▸ Exercise
From the records below, pull each line that has "text".

▸ Extracted material
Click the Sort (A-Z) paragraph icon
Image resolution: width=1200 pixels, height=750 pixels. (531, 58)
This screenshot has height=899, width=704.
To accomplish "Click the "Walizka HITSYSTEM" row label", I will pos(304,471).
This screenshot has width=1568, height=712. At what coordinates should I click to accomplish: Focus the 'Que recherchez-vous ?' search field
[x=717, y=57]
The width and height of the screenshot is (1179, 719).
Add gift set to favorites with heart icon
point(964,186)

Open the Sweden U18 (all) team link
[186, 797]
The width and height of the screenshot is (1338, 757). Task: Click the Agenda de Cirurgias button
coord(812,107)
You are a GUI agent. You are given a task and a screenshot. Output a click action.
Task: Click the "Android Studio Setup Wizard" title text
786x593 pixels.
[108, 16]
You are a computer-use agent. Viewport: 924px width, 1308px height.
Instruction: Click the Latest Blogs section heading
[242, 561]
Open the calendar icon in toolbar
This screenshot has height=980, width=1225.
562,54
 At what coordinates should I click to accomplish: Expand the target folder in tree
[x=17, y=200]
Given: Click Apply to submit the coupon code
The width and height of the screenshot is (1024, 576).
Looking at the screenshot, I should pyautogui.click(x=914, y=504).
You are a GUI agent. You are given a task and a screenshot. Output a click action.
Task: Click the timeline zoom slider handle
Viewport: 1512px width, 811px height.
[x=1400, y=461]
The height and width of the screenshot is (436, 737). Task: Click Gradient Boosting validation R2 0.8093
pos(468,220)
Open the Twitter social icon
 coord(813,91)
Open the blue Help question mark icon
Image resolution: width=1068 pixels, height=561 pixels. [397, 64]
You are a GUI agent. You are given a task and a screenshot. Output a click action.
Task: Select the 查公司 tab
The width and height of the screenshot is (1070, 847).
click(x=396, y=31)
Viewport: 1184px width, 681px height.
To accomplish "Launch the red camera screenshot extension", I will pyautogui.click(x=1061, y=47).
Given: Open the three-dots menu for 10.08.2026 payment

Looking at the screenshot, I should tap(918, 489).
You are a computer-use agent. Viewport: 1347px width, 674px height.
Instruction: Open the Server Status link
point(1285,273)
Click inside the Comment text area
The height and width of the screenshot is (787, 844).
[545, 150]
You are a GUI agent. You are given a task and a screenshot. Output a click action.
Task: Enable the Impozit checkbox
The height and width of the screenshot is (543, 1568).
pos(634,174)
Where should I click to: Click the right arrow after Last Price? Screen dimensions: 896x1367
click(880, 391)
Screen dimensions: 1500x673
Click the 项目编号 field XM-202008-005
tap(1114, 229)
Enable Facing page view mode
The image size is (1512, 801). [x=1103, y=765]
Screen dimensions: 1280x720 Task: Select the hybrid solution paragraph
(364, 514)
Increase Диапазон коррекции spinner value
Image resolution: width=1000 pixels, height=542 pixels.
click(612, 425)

▸ Answer to the exercise
Task: Click the "Android Studio Setup Wizard" title text
Click inside the Comment text area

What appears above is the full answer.